XXI. Сон о красной Варшаве. Предатель родины
Красивая идея рая на земле не позволяет Ленину остановиться на России. В соответствии с его концепцией коммунистический рай должен иметь мировые масштабы. Именно в этом состоит суть интернационализма. После завоевания власти в России ставится цель освободить и другие народы от ига буржуазии. Создание Соединенных Штатов Мира! Для этого необходимо вызвать пролетарские революции: сначала в важнейших странах Европы, а потом и на других континентах. И поддержать их войной, которая не будет агрессией, а лишь ответом на существовавший до сих пор мировой порядок, реакцией на осадное положение, в котором повсеместно находятся трудящиеся народы. Войной, прежде всего, оборонительной.
Владимир Ильич Ленин был уверен, что у него есть союзники во всей Европе. Он считал, что немецкие, французские, английские или польские рабочие готовы к немедленному вооруженному восстанию, и по сигналу одновременно атакуют капиталистический порядок – войска «родины пролетариата» снаружи, а пролетариат Европы – изнутри, путем партизанских действий и террористических актов, координируемых Коминтерном407. Он был в этом так уверен, что когда ему пытались доказать, что английские рабочие отнюдь этого не гарантируют, он реагировал с гневом и обидой. Он все время смотрел на Запад, на свою любимую Германию – в его понимании главную силу коммунистической идеологии в конфронтации с государствами Антанты.
Вот только на пути к мировой революции между Россией и Германией встало новое государство, возникшее только в ноябре 1918 года. Как представляли себе соседи – «сезонное государство»408.
Ленин решает действовать молниеносно. Уже 15 ноября начинается формирование советской Западной армии, взятие ею территорий от Литвы до Украины, покидаемых отходящими немецкими войсками, а также разработка плана многоступенчатой «Операции Висла» с целью создания «польского помоста» между Востоком и Западом. «По трупу белой Польши путь ведет к мировому пожару,» – записал в июле 1920 года Михаил Тухачевский, командующий Западным фронтом. Вслед за советской армией на занятые территории стали перебрасываться «красные национальные правительства», иначе говоря, группы коммунистических деятелей данной национальности: на Украину – украинцев, в Литву – литовцев и т. д., чтобы с их помощью взять власть и гарантировать себе федеративную систему отношений этих земель с Россией.

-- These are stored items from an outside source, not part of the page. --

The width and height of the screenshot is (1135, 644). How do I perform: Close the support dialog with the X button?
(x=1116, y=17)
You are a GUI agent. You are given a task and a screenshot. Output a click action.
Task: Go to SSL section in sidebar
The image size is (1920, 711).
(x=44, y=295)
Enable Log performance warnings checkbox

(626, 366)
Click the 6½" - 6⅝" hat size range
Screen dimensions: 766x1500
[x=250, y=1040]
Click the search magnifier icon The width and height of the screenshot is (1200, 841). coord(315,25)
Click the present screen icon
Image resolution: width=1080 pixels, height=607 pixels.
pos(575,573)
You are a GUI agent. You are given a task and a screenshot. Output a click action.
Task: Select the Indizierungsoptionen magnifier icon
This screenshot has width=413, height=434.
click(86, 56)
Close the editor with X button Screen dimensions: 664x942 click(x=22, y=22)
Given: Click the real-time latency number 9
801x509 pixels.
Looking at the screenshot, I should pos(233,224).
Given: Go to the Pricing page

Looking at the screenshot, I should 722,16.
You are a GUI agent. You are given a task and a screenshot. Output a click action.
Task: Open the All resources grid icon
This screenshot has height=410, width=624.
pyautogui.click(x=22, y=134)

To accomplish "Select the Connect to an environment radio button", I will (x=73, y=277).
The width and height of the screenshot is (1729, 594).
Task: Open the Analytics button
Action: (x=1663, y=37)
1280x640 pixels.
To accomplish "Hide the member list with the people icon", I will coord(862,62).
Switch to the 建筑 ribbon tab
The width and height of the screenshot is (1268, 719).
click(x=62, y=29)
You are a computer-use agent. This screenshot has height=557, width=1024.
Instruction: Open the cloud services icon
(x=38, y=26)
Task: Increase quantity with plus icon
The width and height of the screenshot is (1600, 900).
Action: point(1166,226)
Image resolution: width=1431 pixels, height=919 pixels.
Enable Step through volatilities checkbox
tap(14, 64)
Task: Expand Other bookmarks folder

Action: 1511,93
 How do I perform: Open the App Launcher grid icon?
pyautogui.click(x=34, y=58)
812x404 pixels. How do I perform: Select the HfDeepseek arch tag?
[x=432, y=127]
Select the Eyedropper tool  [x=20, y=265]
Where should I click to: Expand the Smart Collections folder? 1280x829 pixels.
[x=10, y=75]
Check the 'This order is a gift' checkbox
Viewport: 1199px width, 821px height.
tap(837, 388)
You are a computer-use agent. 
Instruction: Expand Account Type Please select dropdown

Пилсудский понял обстановку так же быстро, как и Ленин. Он знал, что имеет дело с тремя Россиями. От правильного решения вопроса, с которой из них надо сотрудничать, а какой следует остерегаться, зависело будущее независимой Польши. Белую Россию Пилсудский не поддержал, опасаясь, что она захочет вернуться к царскому государству 1914 года и в этом немедленно получит поддержку Запада. С демократической оппозицией он разговаривал, но с дистанции прагматика, считая, что у нее мало шансов взять власть. Оставались большевики, которые как раз правили Россией. Симпатии к ним он тоже не чувствовал, но он хорошо их знал и поэтому их агрессивные планы расшифровал молниеносно. Теперь речь шла только о том, кто кого и когда409.
Юзеф Пилсудский искал союзников, исходя из того, что страны, расположенные между этнически польскими и русскими землями, являются естественным буфером. С литовцами и белорусами союза заключить не удалось, но в апреле 1920 года это получилось с украинцами, а точнее – с Семеном Петлюрой, главой правительства Украинской Народной Республики. Через четыре дня он организует киевский поход и 7 мая занимает Киев, став для поляков кумиром толпы. Но и на русских это произвело сильное впечатление. И большевики прекрасно использовали этот факт в пропагандистских целях: вот, белая Польша поднимает руку на только что образованные рабоче-крестьянские республики, в том числе и на важный в истории России символ – город Киев, место крещения Руси и ее первую столицу! Проводится всеобщая мобилизация. В Красную Армию вступают царские офицеры. Внезапно большевиков начинают поддерживать социалисты всех мастей, либералы и даже консерваторы – ведь кто-то нарушил их национальную общность. С юга выдвигается Конная армия Семена Буденного, а с севера – молодой и быстрый Михаил Тухачевский. Достоинство этих войск заключалось в их необычайной мобильности, а символом той же мобильности были быстро перемещающиеся тачанки. Их атаки можно ожидать с любой стороны.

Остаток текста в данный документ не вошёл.